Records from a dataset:

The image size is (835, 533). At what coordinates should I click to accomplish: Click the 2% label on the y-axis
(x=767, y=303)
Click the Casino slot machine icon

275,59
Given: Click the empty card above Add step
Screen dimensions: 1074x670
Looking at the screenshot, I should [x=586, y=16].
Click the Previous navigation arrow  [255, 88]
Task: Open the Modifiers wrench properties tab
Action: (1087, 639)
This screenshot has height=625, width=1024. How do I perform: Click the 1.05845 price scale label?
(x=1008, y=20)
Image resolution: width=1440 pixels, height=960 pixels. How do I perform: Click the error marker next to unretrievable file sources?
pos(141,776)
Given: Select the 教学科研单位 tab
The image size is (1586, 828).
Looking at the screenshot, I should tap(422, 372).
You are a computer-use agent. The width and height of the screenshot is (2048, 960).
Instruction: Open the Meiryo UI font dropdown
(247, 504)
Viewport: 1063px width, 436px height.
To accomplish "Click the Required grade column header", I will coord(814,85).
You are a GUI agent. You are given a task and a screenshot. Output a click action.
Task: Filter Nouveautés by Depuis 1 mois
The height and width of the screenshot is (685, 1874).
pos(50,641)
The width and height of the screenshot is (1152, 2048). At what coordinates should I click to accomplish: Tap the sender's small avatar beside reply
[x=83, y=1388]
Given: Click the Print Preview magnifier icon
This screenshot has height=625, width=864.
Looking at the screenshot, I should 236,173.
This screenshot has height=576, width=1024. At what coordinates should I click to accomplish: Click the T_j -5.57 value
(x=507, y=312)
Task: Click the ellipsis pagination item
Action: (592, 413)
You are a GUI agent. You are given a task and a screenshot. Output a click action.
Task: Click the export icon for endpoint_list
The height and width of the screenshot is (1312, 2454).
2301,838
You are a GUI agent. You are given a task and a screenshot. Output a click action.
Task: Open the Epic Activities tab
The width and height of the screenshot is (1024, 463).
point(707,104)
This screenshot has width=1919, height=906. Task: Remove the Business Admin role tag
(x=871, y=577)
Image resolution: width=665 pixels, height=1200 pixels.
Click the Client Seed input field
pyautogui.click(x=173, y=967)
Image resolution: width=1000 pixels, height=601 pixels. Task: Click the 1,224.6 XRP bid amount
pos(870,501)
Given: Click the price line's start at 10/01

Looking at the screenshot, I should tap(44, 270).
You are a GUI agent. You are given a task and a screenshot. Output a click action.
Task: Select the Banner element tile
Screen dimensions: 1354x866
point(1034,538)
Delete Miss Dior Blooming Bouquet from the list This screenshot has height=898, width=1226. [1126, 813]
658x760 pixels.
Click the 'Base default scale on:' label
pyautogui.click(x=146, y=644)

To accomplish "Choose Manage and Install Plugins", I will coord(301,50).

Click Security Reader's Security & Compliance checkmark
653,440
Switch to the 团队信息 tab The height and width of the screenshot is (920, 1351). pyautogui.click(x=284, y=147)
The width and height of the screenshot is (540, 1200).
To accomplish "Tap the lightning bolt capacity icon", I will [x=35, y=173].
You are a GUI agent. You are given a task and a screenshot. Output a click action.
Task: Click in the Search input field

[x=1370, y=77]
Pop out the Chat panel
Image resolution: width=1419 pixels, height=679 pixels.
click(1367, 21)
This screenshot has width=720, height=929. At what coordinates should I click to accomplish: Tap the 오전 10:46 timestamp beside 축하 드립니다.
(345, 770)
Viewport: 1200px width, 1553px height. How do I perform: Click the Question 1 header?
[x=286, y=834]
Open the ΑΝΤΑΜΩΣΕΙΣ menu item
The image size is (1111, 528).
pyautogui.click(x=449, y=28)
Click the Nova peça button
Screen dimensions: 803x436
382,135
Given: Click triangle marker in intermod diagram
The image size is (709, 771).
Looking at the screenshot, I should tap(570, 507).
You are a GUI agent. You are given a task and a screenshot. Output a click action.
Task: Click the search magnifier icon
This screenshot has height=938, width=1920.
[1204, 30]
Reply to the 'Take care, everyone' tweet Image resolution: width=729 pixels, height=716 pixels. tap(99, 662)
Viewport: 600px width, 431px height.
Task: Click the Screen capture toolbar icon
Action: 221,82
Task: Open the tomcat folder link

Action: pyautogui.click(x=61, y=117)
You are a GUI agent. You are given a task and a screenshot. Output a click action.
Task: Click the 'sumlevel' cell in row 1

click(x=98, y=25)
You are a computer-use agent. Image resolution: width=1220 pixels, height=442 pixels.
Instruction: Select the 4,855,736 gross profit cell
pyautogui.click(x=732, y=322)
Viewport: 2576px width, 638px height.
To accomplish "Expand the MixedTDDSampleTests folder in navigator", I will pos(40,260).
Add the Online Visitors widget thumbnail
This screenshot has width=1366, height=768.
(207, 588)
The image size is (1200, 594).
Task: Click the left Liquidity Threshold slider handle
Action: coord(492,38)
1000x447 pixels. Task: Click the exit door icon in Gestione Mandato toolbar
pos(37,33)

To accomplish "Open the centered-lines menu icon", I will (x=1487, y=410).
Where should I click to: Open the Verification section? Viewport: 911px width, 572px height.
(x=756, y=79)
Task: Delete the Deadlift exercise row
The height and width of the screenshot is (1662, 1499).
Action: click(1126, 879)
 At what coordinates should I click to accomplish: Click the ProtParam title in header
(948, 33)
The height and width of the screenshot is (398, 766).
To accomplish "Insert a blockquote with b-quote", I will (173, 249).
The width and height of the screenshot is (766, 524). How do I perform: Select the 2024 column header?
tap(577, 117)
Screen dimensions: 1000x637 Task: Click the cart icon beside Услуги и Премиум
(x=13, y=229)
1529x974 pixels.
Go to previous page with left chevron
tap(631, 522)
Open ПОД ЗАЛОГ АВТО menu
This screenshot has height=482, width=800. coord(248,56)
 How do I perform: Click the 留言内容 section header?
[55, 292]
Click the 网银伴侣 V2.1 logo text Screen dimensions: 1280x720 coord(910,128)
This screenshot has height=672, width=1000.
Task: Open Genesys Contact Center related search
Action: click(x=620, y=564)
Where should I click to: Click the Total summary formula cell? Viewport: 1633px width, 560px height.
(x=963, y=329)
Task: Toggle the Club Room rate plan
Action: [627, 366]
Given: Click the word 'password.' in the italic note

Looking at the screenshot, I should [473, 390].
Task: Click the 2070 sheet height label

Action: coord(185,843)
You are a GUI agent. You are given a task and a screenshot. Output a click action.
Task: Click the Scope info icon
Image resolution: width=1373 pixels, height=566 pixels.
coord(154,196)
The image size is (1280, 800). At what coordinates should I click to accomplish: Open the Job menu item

» Problem
Lines from the one that contains "Where should I click to: Click" through the final line of the entries must be duplicated exactly, and no other lines.

» Expected output
Where should I click to: Click the Total summary formula cell? Viewport: 1633px width, 560px height.
(x=963, y=329)
Task: Toggle the Club Room rate plan
Action: [627, 366]
Given: Click the word 'password.' in the italic note

Looking at the screenshot, I should [473, 390].
Task: Click the 2070 sheet height label

Action: coord(185,843)
You are a GUI agent. You are given a task and a screenshot. Output a click action.
Task: Click the Scope info icon
Image resolution: width=1373 pixels, height=566 pixels.
coord(154,196)
The image size is (1280, 800). At what coordinates should I click to accomplish: Open the Job menu item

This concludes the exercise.